---- Data listing

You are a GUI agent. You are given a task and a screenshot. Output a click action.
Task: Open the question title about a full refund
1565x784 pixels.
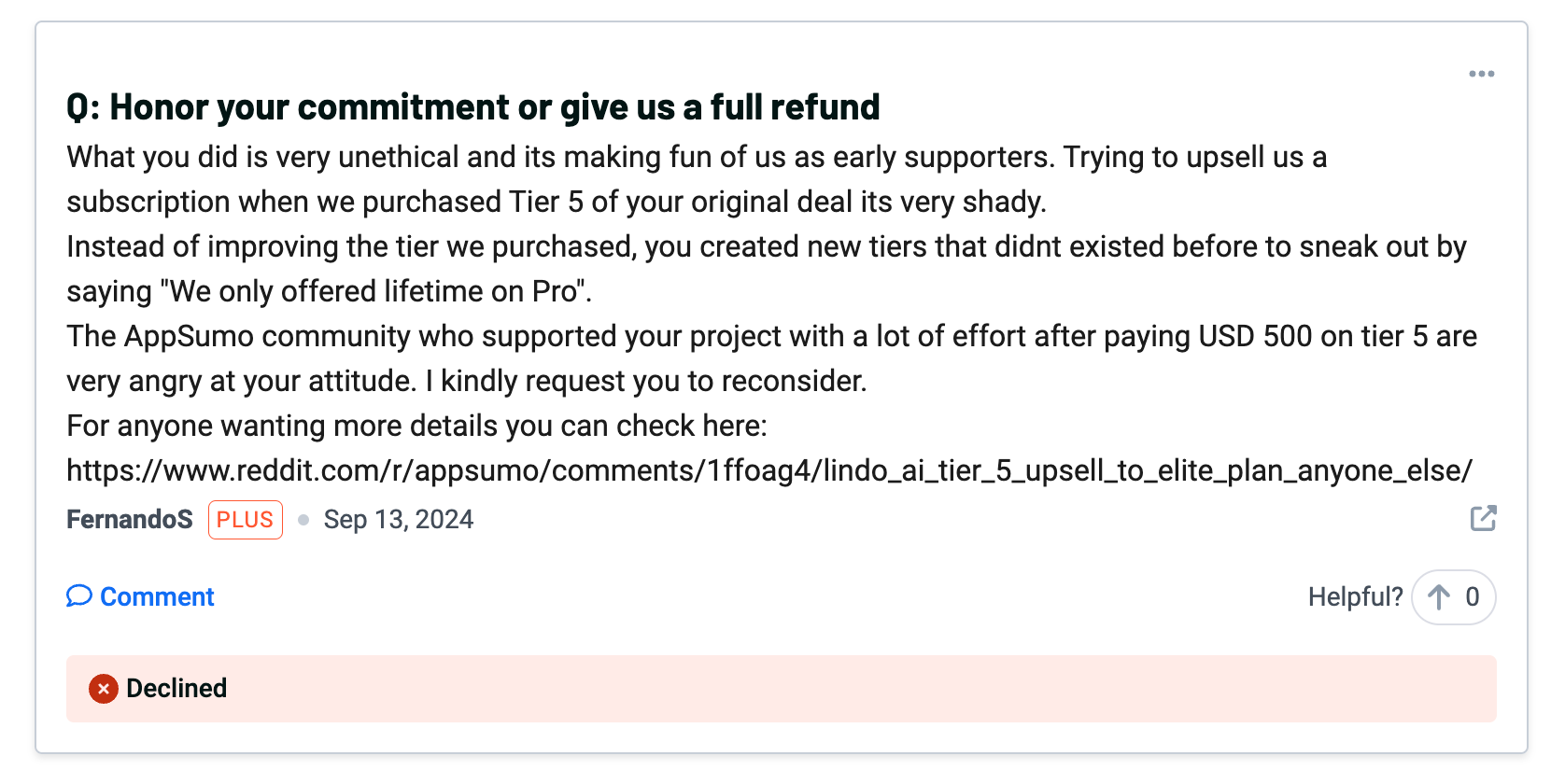(473, 107)
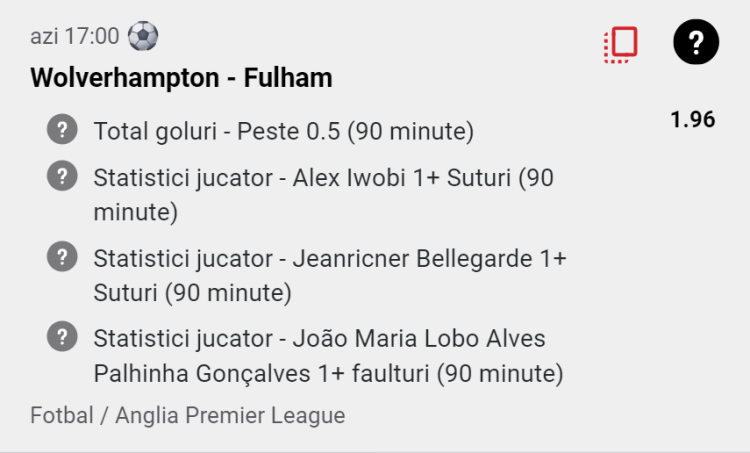
Task: Click the 1.96 odds value
Action: [693, 120]
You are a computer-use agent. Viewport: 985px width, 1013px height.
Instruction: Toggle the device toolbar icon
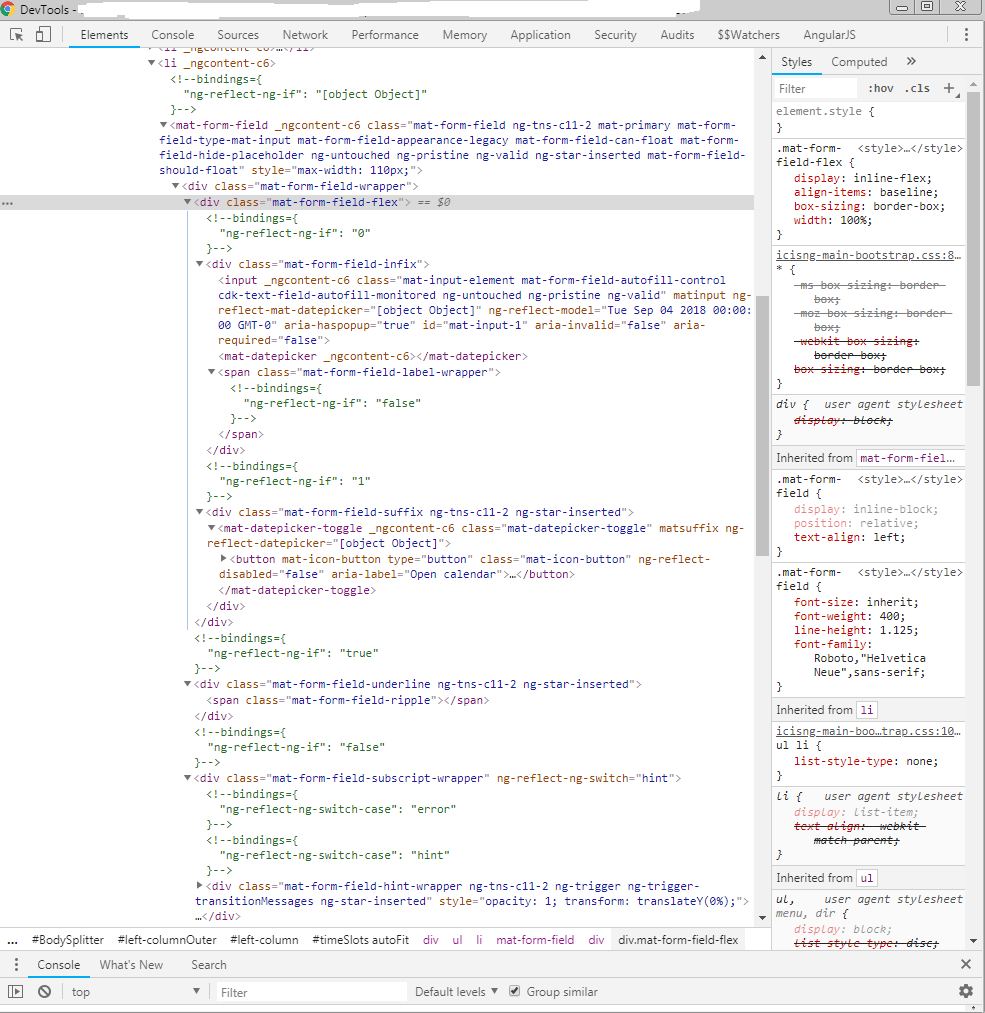[41, 33]
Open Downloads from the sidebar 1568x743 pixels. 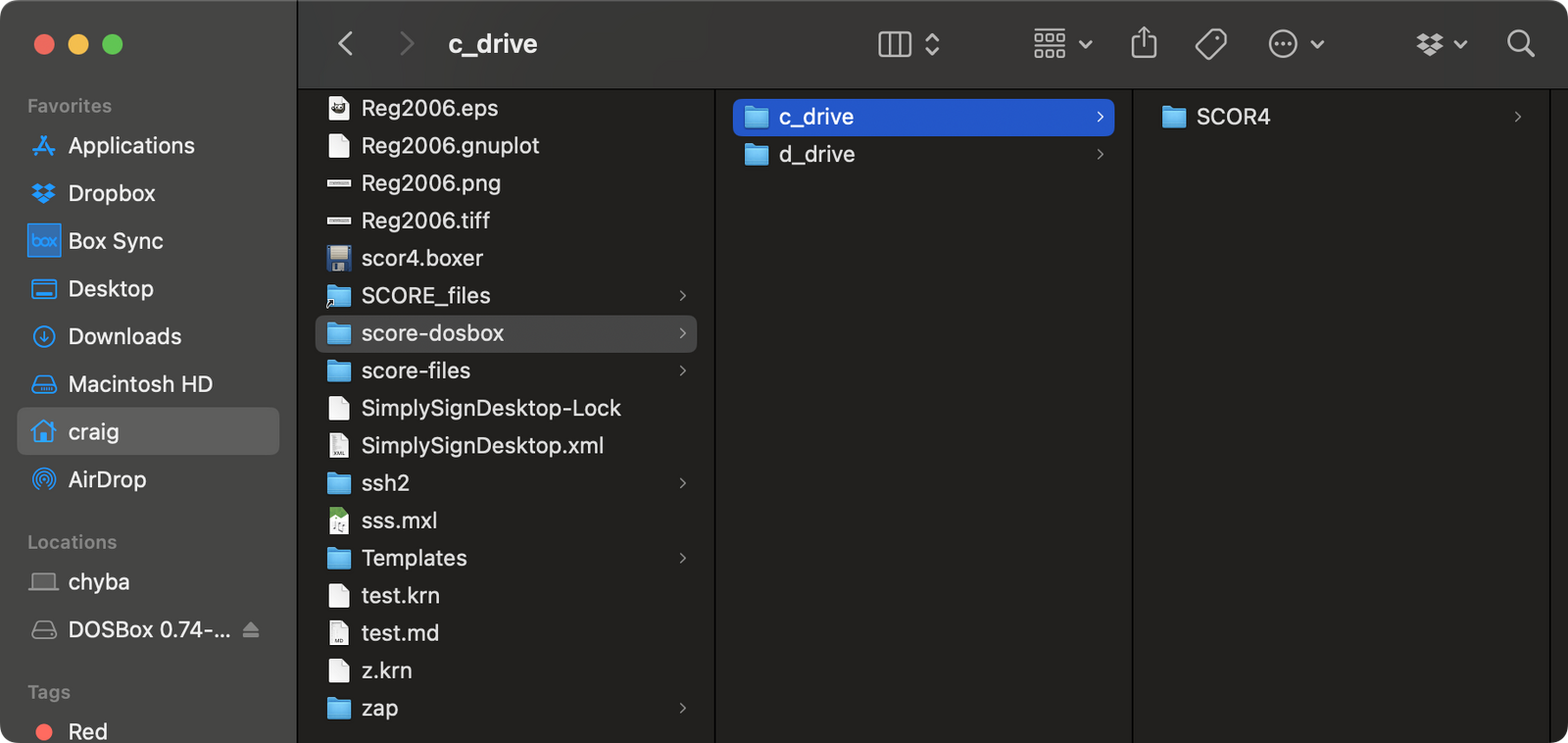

--------

Which lines in the records above contain the string "agent"? Copy each one.

Answer below -
You are a GUI agent. You are given a task and a screenshot. Output a click action.
You are a computer-use agent. Viewport: 985px width, 1013px height.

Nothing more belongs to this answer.